Terra Nova se présente comme un « think-tank progressiste » et dispose d’une certaine influence dans les cercles politiques, médiatiques ou de hauts fonctionnaires. On a connu ses positions favorables au cannabis (voir 4 octobre 2016, 23 octobre 2020).
Et le moins que l’on puisse dire est que cette fondation n’est pas défavorable aux outils « traditionnels » de la lutte anti-tabac : paquet neutre, prix, etc … Mais notre attention a été attirée par une note de la fondation, publiée le 10 novembre. Son titre : « l’efficacité des politiques publiques : 3 cas – sécurité routière, tabac, alcool – et quelques questions ». Son auteur est un universitaire, Christian Ben Lakhdar.
Nous reprenons des extraits de la note à propos du tabac. Mais on peut déjà donner ses conclusions : la politique de lutte contre le tabagisme par les prix a montré toutes ses limites.
•• Tabac : les résultats sont décevants
La transition énergétique ne réussira que si l’on parvient à changer les usages dans un grand nombre de situations de la vie quotidienne. Mais comment change-t-on les comportements ? Les économistes comptent beaucoup sur le signal prix mais il existe d’autres manières de modifier les habitudes. L’exemple des réussites inégales dans trois domaines largement investis depuis plusieurs décennies – la sécurité routière, la consommation de tabac et celle d’alcool – livre des conclusions contrastées (…)
(…) Après deux décennies de lutte contre le tabagisme, un nombre non négligeable de Français et de Françaises fument toujours … Bien sûr les prévalences sont moindres qu’il y a une vingtaine d’années mais en comparaison avec d’autres pays et alors que la France est une des bonnes élèves en matière de contrôle du tabac en Europe et au-delà, les résultats sont décevants (…)
•• La France fait moitié moins bien qu’en Australie
La France est signataire de la Convention Cadre de Lutte Anti-Tabac (CCLAT) de l’OMS depuis 2005. C’est encore une fois Jacques Chirac qui lançait quelques années auparavant un ambitieux plan de lutte contre le cancer en France. L’Institut National du Cancer (INCa) est créé en 2005. La lutte contre le tabagisme se met progressivement en place et commence par un coup d’éclat : l’augmentation des taxes sur les cigarettes de plus de 23 % entre 2003 et 2004. Les ventes de tabac en France connaissent une baisse inédite et les prévalences d’usagers diminuent de 2,5 points entre 2000 et 2005.
S’ensuivront nombre de mesures importantes de lutte contre le tabagisme : interdiction de fumer dans les lieux à usage collectif, remboursement des substituts nicotiniques, renforcement des avertissements sanitaires sur les paquets de tabac ainsi que l’instauration du paquet neutre, interdiction de vente aux mineurs de moins de 18 ans, création d’un fonds addiction de financement de la recherche sur les conduites addictives, mise en œuvre du Mois sans Tabac … j’en passe et des meilleures …
Le résultat de l’ensemble de ces mesures ne semble pas si mauvais.
Mais alors que la France et l’Australie mettent en œuvre les mêmes outils de contrôle du tabac, à savoir ceux recommandés par la CCLAT de l’OMS, et ce à des niveaux d’intensité particulièrement élevés, l’Australie divise par deux ses prévalences d’usage du tabac entre 1995 et 2021 (de 26,6 % à 12,9 %) tandis que la France les voit passer de 32,9 % en 1995 à 24 % en 2019 et même 25,5 en 2020, soit une diminution de moins de 23 %.
Dit autrement, avec les mêmes outils, la France fait moitié moins bien que l’Australie (…)

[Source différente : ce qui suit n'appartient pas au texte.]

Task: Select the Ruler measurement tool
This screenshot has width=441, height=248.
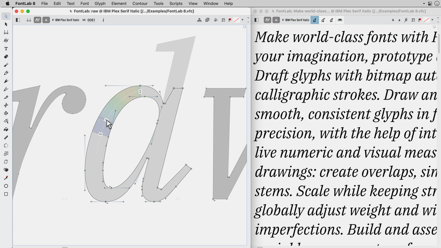Action: pyautogui.click(x=6, y=137)
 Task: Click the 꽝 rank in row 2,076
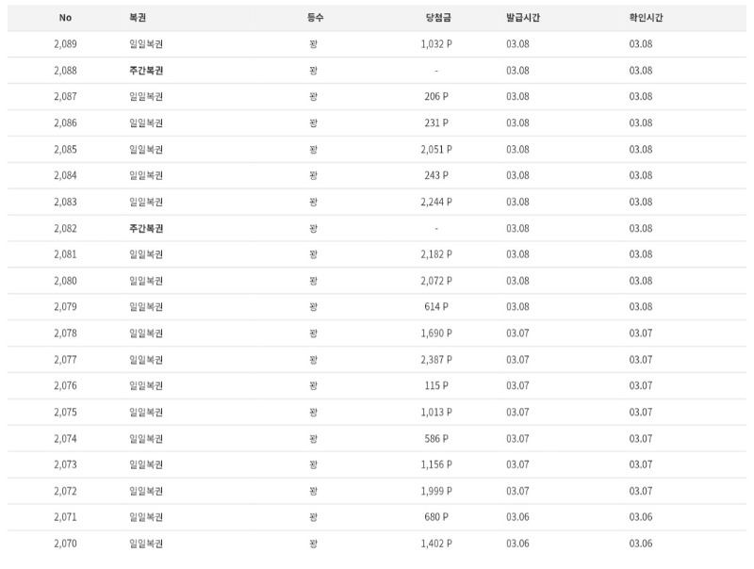click(313, 386)
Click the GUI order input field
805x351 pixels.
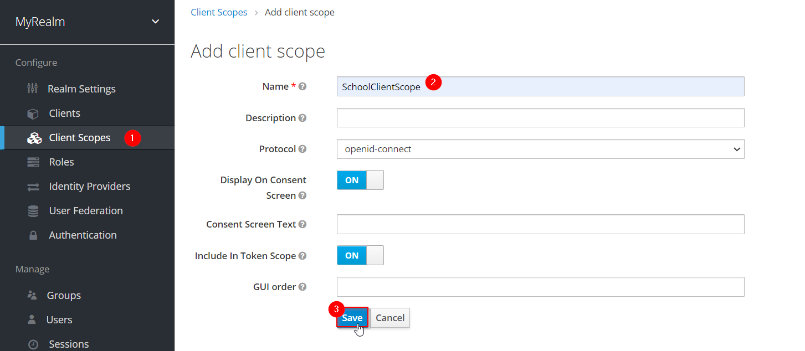point(540,287)
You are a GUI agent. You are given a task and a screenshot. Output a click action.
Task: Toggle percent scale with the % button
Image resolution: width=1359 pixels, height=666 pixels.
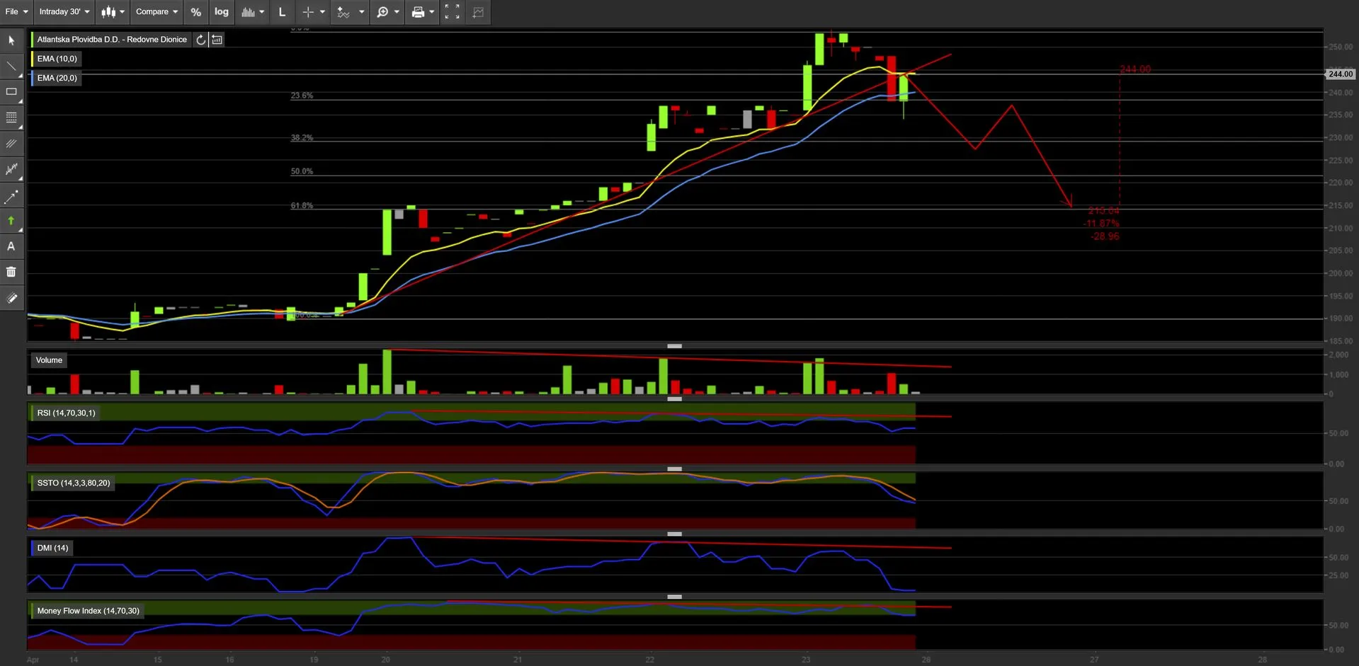click(196, 12)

•• L’utilisation de la fiscalité tabac souffre d’un écueil
Un constat porte sur l’existence de possibilité de report ou de contournement. La politique de lutte contre le tabagisme et en particulier l’utilisation de la fiscalité sur les produits du tabac souffre d’un écueil important.

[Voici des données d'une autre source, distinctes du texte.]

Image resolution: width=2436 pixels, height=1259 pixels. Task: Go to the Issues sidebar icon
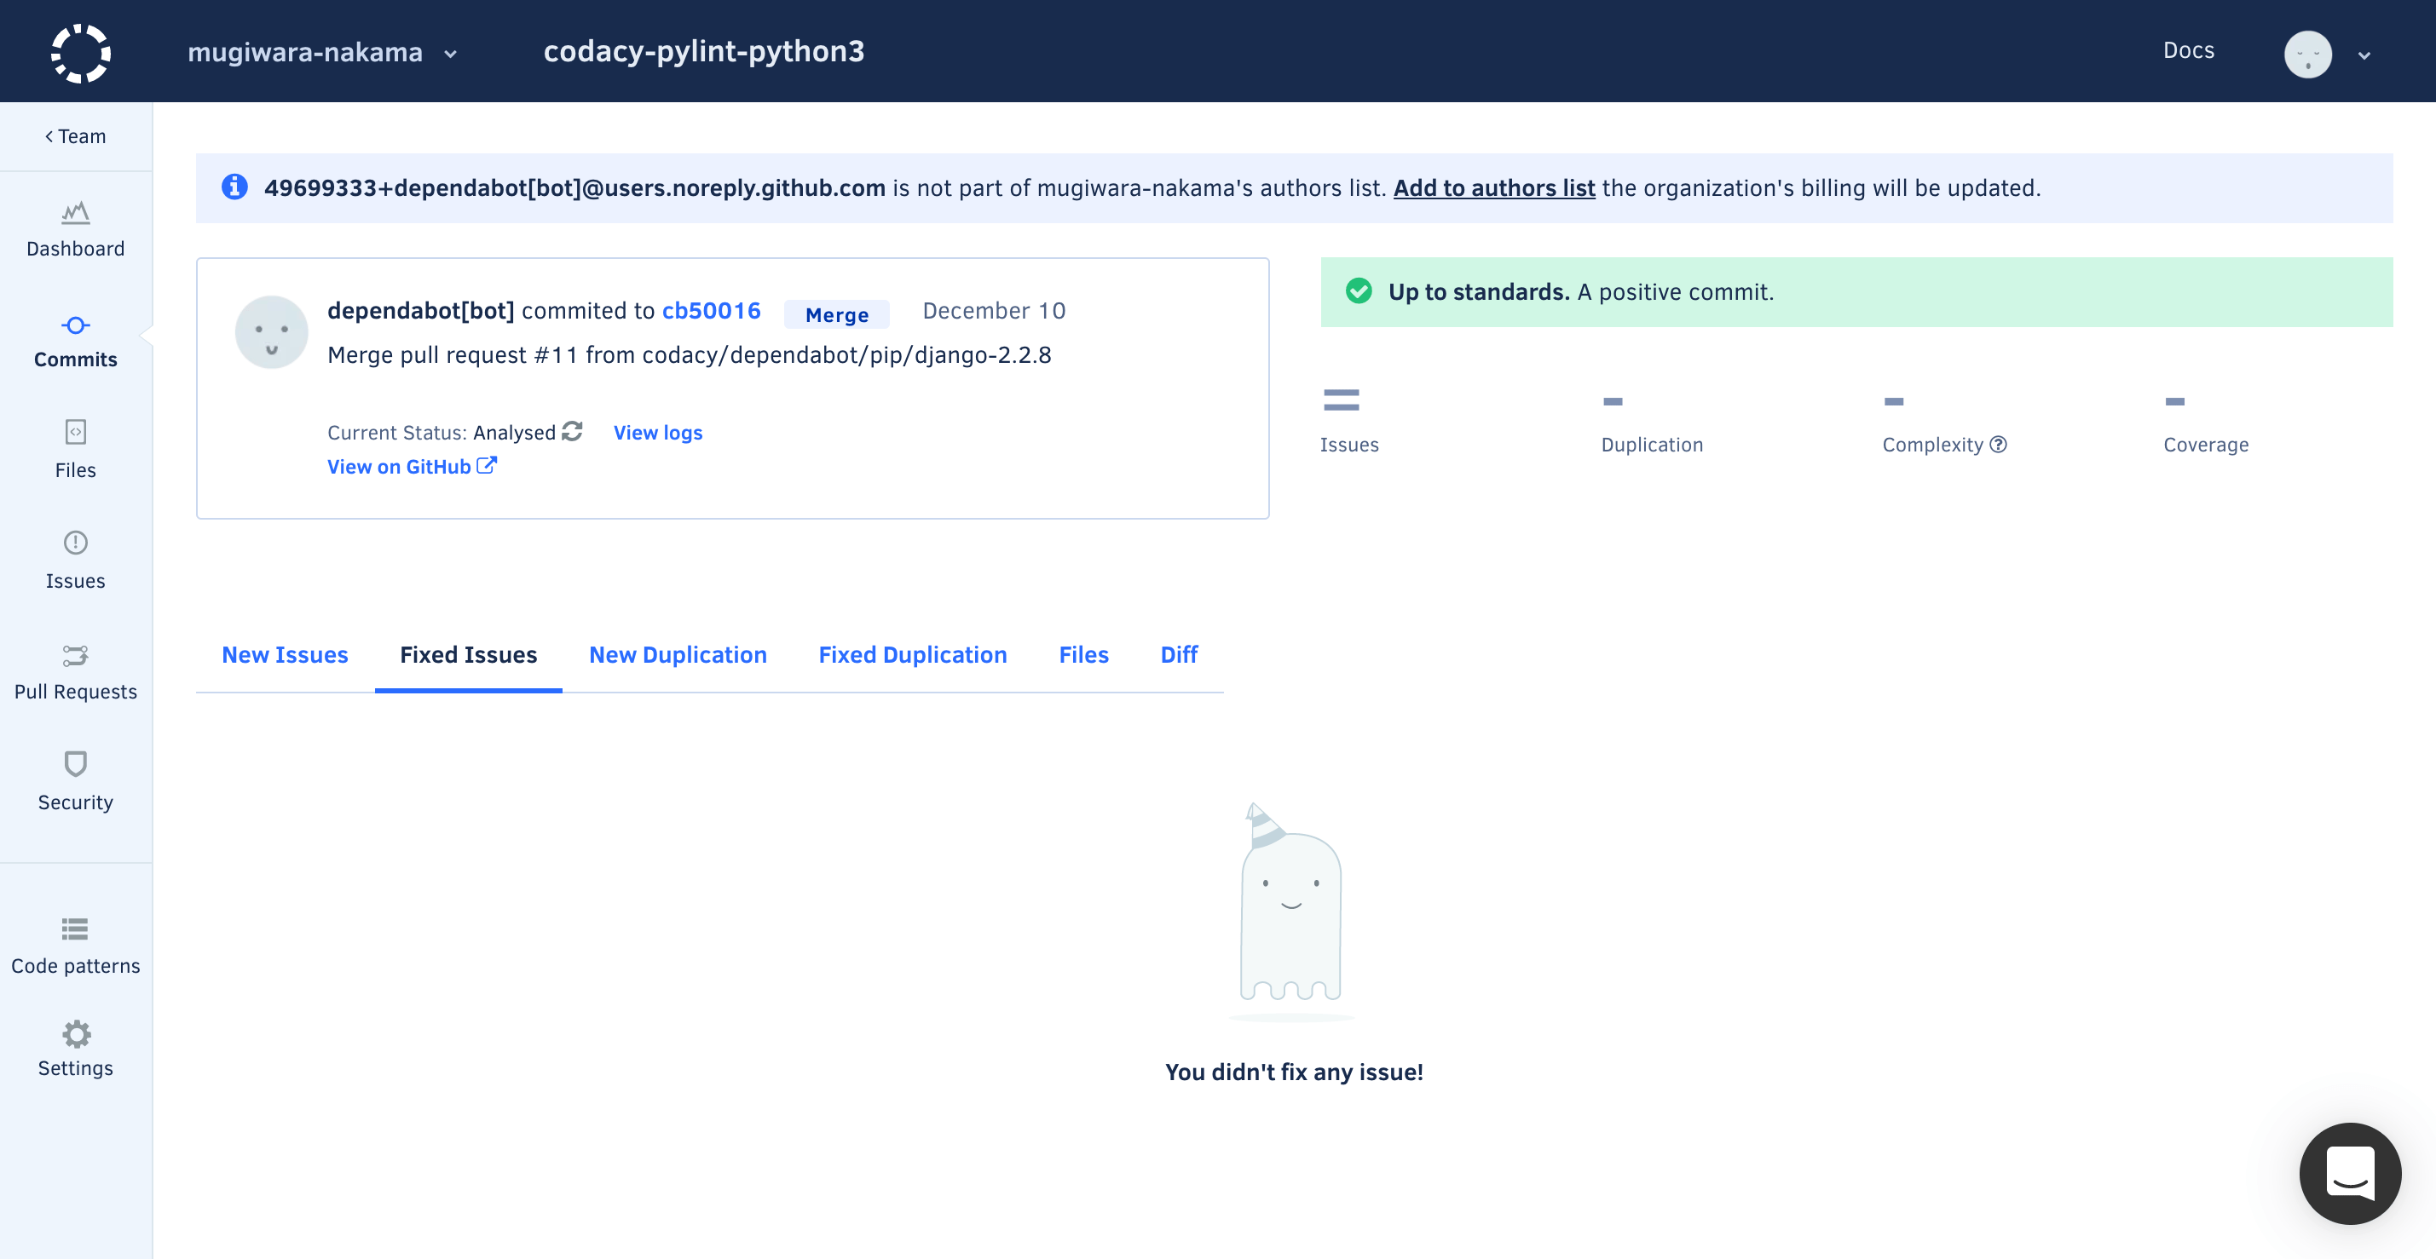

Les fumeuses et les fumeurs ont en effet la possibilité de contourner les augmentations de taxes en se procurant du tabac à l’étranger (Belgique, Luxembourg, Andorre ou encore Espagne pour ne citer que ces quelques pays) ou au marché noir (sur internet ou encore sur des points de vente clandestins de plus en plus visibles dans nos villes).

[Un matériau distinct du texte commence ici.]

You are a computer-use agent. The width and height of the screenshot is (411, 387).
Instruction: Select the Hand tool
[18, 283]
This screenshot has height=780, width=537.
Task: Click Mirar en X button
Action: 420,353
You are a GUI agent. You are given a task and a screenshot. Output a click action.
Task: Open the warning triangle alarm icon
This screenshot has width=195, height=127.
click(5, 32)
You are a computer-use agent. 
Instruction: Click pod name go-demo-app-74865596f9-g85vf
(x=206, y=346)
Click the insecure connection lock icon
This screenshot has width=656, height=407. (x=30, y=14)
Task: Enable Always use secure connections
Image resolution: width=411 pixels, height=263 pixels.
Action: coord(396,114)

Se posent ici deux questions. L’une porte sur l’échelle sur laquelle doit reposer la mise en œuvre des politiques publiques : locale, nationale, européenne, voire mondiale ? L’autre porte sur l’efficacité de l’outil répressif.
On peut en effet se demander si la lutte contre les marchés souterrains, qu’ils soient du tabac ou d’autres est efficace.